Desire the person for whom you are acting to choose one of these packs, “for herself” or “himself,” as the case may be. Turn it up, and spread out the four cards it contains, from left to right, explaining their individual and relative signification. Next proceed in like manner with the pack on your left hand, which will be “for the house;” then the third one, “for those who do not expect it;” and lastly, “the surprise.”

In order to render our meaning perfectly clear, we will give another example. Let us suppose that the pack for the person consulting you is composed of the Knave of Hearts, the Ace of Diamonds, the Queen of Clubs, and the Eight of Spadesreversed. By the aid of the list of meanings we have given, it will be easy to interpret them as follows:

“The Knave of Hearts is a gay young bachelor—the Ace of Diamonds—who has written, or will very soon write, a letter—the Queen of Clubs—to a dark woman—Eight of Spades reversed—to make proposals to her, which will not be accepted.”

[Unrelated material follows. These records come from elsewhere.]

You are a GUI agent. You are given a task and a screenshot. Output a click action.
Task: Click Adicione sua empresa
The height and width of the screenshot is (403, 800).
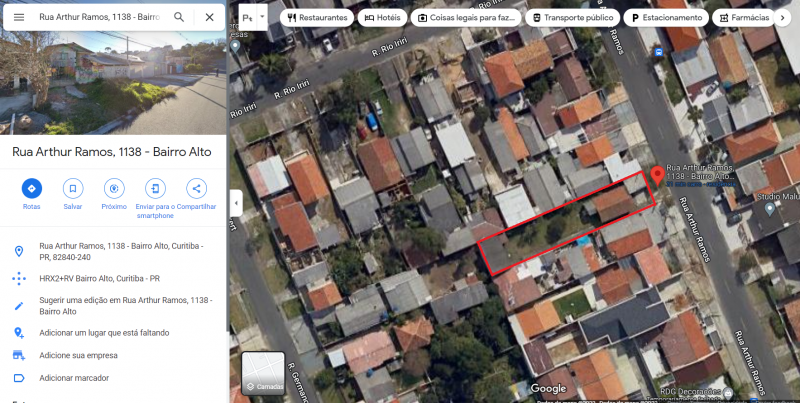pos(78,355)
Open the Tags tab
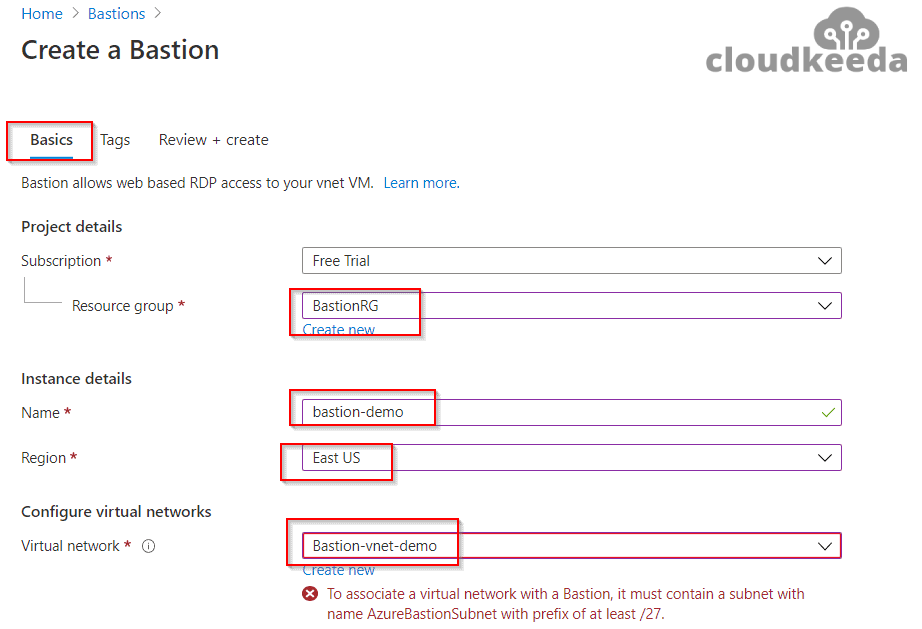Screen dimensions: 922x629 pos(115,140)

On looking back to the list of significations, it will be found to run thus:

Knave of Hearts.—A gay young bachelor, who thinks only of pleasure.

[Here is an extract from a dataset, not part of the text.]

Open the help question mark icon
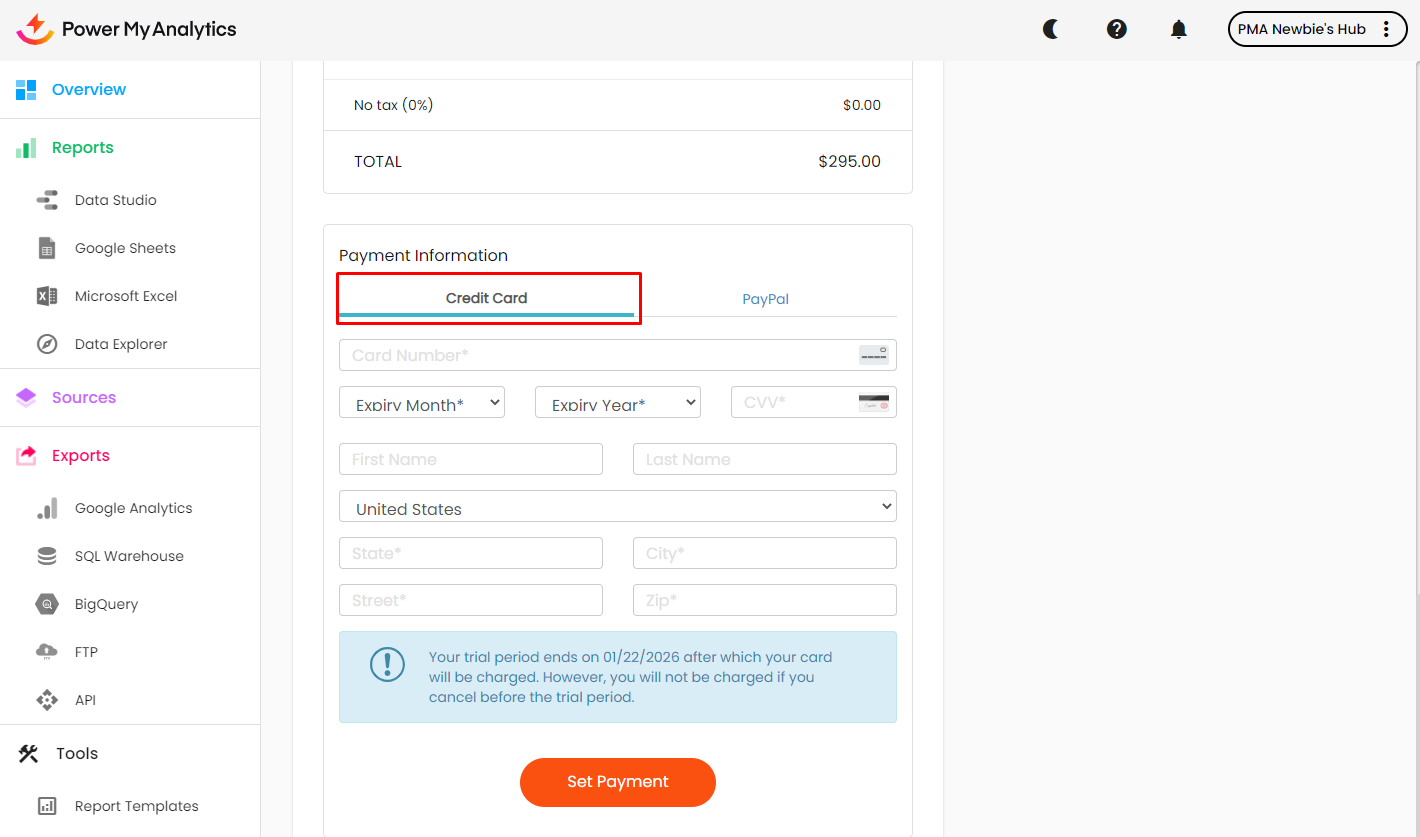 click(1117, 29)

Ace of Diamonds.—A letter soon to be received.

Queen of Clubs.—An affectionate woman, but quick-tempered and touchy.

Eight of Spades.—If reversed, a marriage broken off, or offer refused.

It will thus be seen that each card forms, as it were, a phrase from an assemblage of which nothing but a little practice is required to form complete sentences. Of this we will give a further example, by interpreting the signification of the three other packs—“for the house,” “for those who do not expect it,” and “the surprise.” The first of these, “for the house,” we will suppose to consist of the Queen of Hearts, the Knave of Spades[11] reversed, the Ace of Clubs, and the Nine of Diamonds, which reads thus:

“The Queen of Hearts is a fair woman, mild and amiable in disposition, who—Knave of Spades reversed—will be deceived by a dark, ill-bred young man—the Ace of Clubs—but she will receive some good news, which will console her—Nine of Diamonds—although it is probable that the news may be delayed.”

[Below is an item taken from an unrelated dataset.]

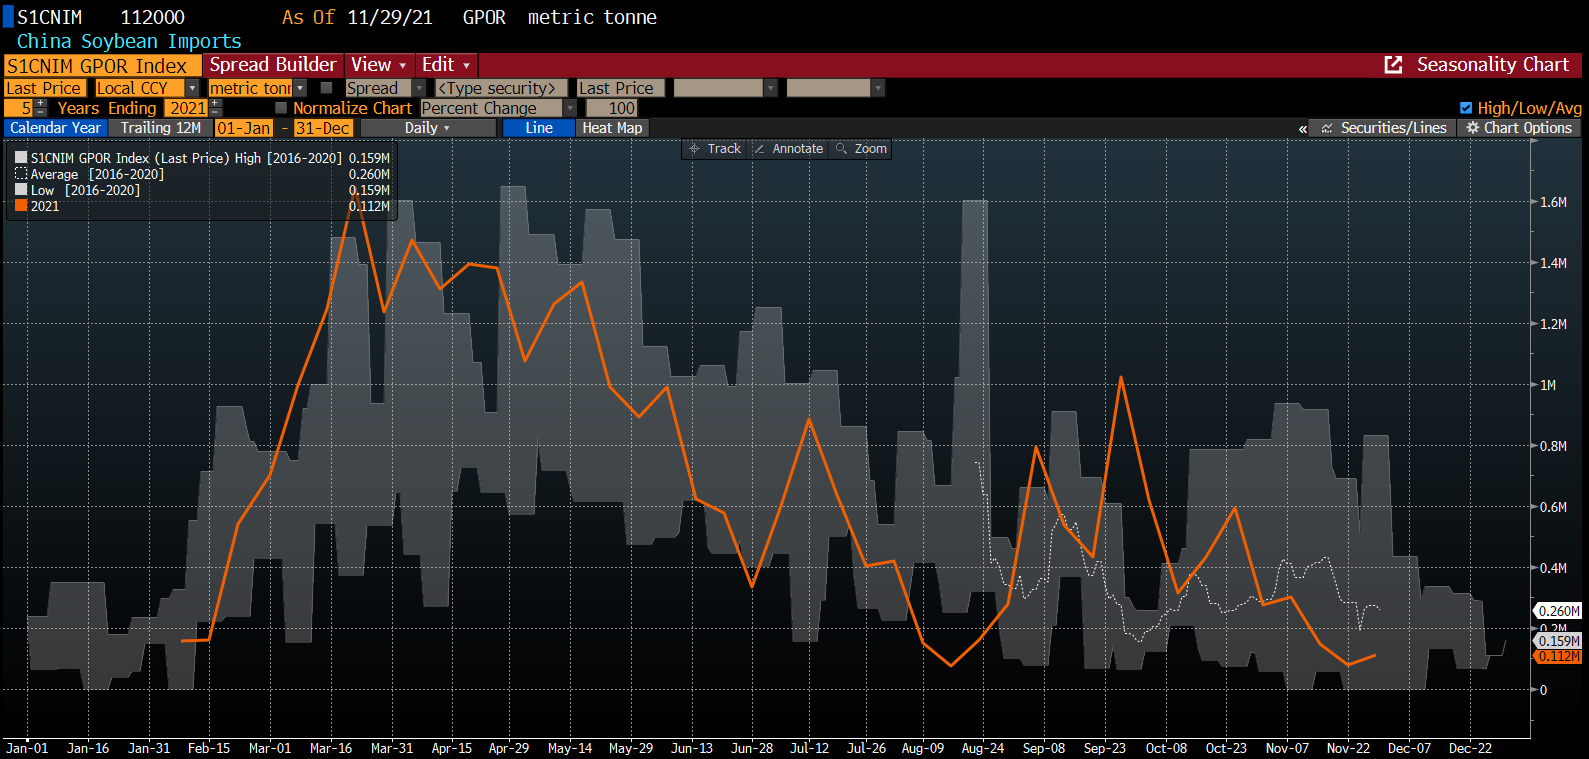Click the Type security input field
This screenshot has width=1589, height=759.
(500, 88)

The pack “for those who do not expect it,” consisting of the Queen of Diamonds, the King of Spades, the Ace of Hearts reversed, and the Seven of Spades, would signify:

“The Queen of Diamonds is a mischief-making woman—the King of Spades—who is in league with a dishonest lawyer—Ace of Hearts reversed—they will hold a consultation together—Seven of Spades—but the harm they will do will soon be repaired.”

Last comes “the surprise,” formed by, we will suppose, the Knave of Clubs, the Ten of Diamonds, the Queen of Spades, and the Nine of Spades, of which the interpretation is:

“The Knave of Clubs is a clever, enterprising young man—Ten of Diamonds—about to undertake a journey—Queen of Spades—for the purpose of visiting a widow—Nine of Spades—but one or both of their lives will be endangered.”